Prior to joining the University of Oxford, I was a Lecturer in the Computer Science department at Yale University and a Postdoctoral Associate at the Yale Institute for Network Science, hosted by Sekhar Tatikonda.
I have a Ph.D. in Operations Research and Financial Engineering from Princeton University, where I worked in Applied Probability under the supervision of Ramon van Handel.
Here is my Curriculum Vitae.
My research interests lie at the intersection of Probability, Statistics, and Computer Science. I am interested in the investigation of fundamental principles in high-dimensional probability, statistics and optimization to design computationally efficient and statistically optimal algorithms for machine learning.
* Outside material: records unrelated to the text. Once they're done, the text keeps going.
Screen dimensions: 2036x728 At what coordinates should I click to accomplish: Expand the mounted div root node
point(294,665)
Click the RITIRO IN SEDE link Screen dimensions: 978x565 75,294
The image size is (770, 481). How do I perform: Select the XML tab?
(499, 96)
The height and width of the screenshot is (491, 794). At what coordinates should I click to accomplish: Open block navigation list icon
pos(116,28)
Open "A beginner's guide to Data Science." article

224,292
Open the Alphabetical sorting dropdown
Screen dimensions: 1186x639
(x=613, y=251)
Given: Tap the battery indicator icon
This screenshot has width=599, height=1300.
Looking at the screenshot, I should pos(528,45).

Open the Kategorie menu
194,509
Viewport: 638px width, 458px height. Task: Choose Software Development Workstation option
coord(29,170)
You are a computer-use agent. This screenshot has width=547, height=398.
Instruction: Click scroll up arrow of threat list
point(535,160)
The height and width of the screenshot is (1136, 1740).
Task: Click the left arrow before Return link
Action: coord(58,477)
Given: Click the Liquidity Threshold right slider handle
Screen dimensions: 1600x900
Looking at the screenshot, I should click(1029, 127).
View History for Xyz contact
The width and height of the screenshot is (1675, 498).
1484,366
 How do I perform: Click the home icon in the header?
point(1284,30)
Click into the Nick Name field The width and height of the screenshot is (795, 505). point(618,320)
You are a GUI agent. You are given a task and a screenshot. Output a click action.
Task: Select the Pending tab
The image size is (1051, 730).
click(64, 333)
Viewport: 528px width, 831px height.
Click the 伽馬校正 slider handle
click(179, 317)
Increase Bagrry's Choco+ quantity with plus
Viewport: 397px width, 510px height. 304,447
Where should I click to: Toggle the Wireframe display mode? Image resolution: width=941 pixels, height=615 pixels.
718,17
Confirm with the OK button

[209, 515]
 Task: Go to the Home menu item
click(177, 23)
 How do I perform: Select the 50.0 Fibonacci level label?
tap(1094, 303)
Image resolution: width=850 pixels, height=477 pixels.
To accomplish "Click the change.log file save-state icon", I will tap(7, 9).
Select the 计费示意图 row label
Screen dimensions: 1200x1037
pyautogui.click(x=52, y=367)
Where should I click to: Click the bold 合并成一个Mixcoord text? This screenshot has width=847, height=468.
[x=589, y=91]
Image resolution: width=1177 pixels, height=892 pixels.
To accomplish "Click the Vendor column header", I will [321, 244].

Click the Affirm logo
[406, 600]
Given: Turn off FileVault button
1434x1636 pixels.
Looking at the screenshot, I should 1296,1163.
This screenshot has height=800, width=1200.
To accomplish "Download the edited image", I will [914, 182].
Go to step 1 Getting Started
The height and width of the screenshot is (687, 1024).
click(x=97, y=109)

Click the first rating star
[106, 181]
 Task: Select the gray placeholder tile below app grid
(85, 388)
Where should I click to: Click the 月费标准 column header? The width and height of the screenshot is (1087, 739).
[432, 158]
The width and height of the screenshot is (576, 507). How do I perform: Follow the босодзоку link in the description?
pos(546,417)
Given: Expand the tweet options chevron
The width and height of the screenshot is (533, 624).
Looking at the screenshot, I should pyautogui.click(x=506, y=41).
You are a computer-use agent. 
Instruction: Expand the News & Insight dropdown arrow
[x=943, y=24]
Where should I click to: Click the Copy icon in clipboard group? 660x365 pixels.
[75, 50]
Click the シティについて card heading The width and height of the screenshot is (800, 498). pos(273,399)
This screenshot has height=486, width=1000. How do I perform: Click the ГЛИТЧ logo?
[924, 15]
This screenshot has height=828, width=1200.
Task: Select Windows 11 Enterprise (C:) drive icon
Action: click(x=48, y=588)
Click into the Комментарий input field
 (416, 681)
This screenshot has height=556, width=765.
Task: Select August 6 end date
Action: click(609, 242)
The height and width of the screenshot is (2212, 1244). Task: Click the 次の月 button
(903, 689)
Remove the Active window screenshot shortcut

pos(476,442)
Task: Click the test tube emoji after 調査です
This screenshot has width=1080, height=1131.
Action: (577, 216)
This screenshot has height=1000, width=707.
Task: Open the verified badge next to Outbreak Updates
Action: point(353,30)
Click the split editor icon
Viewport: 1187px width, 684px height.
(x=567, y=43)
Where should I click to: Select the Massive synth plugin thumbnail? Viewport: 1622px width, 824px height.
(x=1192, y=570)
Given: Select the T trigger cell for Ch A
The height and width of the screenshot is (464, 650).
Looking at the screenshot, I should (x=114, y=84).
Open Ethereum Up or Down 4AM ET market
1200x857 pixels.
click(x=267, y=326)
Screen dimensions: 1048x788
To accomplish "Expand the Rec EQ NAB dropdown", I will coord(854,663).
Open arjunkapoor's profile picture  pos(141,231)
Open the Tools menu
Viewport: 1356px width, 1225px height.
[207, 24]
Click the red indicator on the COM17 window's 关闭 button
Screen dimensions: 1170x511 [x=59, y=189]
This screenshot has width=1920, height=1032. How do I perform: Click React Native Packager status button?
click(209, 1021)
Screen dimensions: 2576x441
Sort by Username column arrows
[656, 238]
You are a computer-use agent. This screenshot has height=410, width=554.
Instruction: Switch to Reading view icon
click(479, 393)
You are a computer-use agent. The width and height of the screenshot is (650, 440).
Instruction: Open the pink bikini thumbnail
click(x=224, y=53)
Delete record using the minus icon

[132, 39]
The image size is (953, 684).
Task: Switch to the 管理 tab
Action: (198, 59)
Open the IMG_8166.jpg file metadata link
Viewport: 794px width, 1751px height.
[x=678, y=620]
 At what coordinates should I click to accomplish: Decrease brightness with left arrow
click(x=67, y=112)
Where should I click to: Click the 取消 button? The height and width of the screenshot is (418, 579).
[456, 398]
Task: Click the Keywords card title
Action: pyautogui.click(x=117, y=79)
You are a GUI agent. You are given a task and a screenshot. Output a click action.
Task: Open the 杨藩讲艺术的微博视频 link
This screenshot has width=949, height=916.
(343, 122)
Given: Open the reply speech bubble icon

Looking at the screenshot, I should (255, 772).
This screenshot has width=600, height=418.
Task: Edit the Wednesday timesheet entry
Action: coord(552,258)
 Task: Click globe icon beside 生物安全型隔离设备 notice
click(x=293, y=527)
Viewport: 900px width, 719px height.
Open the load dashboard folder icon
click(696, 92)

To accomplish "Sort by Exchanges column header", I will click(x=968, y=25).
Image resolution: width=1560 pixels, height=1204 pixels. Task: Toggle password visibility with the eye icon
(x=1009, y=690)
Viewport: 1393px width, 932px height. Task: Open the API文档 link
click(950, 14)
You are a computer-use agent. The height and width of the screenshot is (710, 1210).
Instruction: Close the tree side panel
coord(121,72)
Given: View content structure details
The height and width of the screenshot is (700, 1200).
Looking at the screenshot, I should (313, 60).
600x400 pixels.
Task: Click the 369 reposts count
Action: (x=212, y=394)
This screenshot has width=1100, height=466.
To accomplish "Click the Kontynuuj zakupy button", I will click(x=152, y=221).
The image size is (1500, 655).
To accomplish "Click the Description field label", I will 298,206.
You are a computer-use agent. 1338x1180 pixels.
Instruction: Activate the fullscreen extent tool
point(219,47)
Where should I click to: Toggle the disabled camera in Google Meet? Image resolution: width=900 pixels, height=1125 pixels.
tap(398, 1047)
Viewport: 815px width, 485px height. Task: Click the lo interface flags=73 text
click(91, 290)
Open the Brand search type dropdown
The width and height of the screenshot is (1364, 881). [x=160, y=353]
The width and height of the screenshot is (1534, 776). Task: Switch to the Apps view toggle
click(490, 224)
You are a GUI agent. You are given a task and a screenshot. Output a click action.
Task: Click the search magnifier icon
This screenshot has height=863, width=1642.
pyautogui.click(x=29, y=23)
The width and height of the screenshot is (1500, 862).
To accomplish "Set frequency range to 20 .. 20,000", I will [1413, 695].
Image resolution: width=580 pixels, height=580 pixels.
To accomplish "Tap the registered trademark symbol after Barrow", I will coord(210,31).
I am a Turing Fellow at the Alan Turing Institute London. On June 11 2018 I co-organized the one-day workshop The Interplay between Statistics and Optimization in Learning. On January 13-14 2020 I co-organized the two-day workshop Statistics and Computation.
I am a member of the European Laboratory for Learning and Intelligent Systems (ELLIS). I am part of the management team for the Imperial-Oxford StatML Centre for Doctoral Training. I am an alumnus of the Yale Institute for Network Science, and an alumnus of the Princeton Statistical Laboratory.
During the 2019/2020 academic year I am co-organizing a reading group on Theoretical Machine Learning. Notes are here.
Since 2018, I have been teaching Algorithmic Foundations of Learning, for which I received the 2019 Oxford MPLS Teaching Award.
In Spring 2018 I taught Advanced Simulation Methods.
During the 2017/2018 academic year I organized a reading group on optimization for Machine Learning. Notes are here.
While at Yale University, in Fall 2016 I served as the Head Instructor for CS50 — Introduction to Computing and Programming — taught jointly with Harvard University. This was a coverage on the Yale Daily News. Here is the intro class in Machine Learning and Python, or its VR version.
From 2015 to 2017 I supervised a group of senior students on research projects in Machine Learning, investigating the development of algorithms for natural language processing, sparse regression, and distributed optimization.
I was a member of the Yale Postdoctoral Association, with the goal to facilitate and promote teaching experiences for postdocs in the sciences. For three years in a row, from 2015 to 2017, I organized the Julia Robinson Mathematics Festival at Yale, a celebration of ideas and problems in mathematics that enable junior high and high school students to explore fun math in a non-competitive setting.
In 2013 I received the Excellence in Teaching Award from the Princeton Engineering Council while serving as head teaching assistant for ORF 309 (Probability and Stochastic Systems) at Princeton University.
I was also a fellow of the McGraw Center for Teaching and Learning at Princeton University.